Things to do ->
1 > Return the passage on diffusion models word for word from "From the rapid" to "more efficient workflows.".
2 > Decide whether each statement agrees with the passage on diffusion models, answering yes or no and quoting the deciding words of the passage: (a) Diffusion models are trained by adding noise to millions of images. (b) Once trained, a diffusion model can generate only images. (c) Noise helps diffusion models prevent overfitting.

Given passage ->
--*--
From the rapid generation of high-quality visualisations to process optimisation, diffusion models are having a huge impact in AEC. Nvidia’s Sama Bali explains how this powerful generative AI technology works, how it can be applied to different workflows, and how AEC firms can get on board.
Since the introduction of generative AI, large language models (LLMs) like GPT-4 have been at the forefront, renowned for their versatility in natural language processing, machine translation, and content creation. Alongside these, image generators such as OpenAI’s DALL-E, Google’s Imagen, Midjourney and Stability AI’s Stable Diffusion, are changing the way architects, engineers, and construction professionals visualise and design projects, enabling rapid prototyping, enhanced creativity, and more efficient workflows.
At their core, diffusion models possess a distinctive capability. They can generate high-quality data from prompts by progressively adding and removing noise from a dataset.
Training diffusion models is done by adding noise to millions of images over many iterations and rewarding the model when it recreates the image in the reverse process. Once trained, the model is ready for inference whereby a user is able to generate realistic data, such as images, text, video, audio or 3D models.
Why noise? It helps diffusion models mimic random changes, understand the data, prevent overfitting, and ensure smooth transformations.
--*--
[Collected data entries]
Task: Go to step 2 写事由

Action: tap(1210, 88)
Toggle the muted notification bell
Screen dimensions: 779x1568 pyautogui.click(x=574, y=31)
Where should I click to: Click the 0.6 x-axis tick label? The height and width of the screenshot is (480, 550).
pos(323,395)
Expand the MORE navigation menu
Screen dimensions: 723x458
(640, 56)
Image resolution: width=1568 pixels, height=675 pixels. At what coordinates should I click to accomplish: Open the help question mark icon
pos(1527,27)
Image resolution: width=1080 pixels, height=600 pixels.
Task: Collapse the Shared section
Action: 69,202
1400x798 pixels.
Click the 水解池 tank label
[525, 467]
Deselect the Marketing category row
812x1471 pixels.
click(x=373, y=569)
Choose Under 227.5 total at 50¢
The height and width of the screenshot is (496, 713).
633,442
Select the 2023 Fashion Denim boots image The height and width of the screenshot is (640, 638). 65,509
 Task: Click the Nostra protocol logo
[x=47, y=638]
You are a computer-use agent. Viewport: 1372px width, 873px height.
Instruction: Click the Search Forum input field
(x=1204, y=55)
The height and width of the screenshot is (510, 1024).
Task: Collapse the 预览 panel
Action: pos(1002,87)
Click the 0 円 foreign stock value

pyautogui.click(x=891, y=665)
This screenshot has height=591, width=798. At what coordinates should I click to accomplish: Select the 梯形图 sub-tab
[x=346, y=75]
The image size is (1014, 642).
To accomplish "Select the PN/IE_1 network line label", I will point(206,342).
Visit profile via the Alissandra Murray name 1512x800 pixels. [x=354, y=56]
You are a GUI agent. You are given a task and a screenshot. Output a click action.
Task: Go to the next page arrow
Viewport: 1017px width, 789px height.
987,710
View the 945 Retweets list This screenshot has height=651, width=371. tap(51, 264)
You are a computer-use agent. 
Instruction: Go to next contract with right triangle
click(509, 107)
--*--
Replies ->
1 >
From the rapid generation of high-quality visualisations to process optimisation, diffusion models are having a huge impact in AEC. Nvidia’s Sama Bali explains how this powerful generative AI technology works, how it can be applied to different workflows, and how AEC firms can get on board.
Since the introduction of generative AI, large language models (LLMs) like GPT-4 have been at the forefront, renowned for their versatility in natural language processing, machine translation, and content creation. Alongside these, image generators such as OpenAI’s DALL-E, Google’s Imagen, Midjourney and Stability AI’s Stable Diffusion, are changing the way architects, engineers, and construction professionals visualise and design projects, enabling rapid prototyping, enhanced creativity, and more efficient workflows.

2 >
(a) Yes: "Training diffusion models is done by adding noise to millions of images over many iterations"
(b) No: "generate realistic data, such as images, text, video, audio or 3D models"
(c) Yes: "prevent overfitting"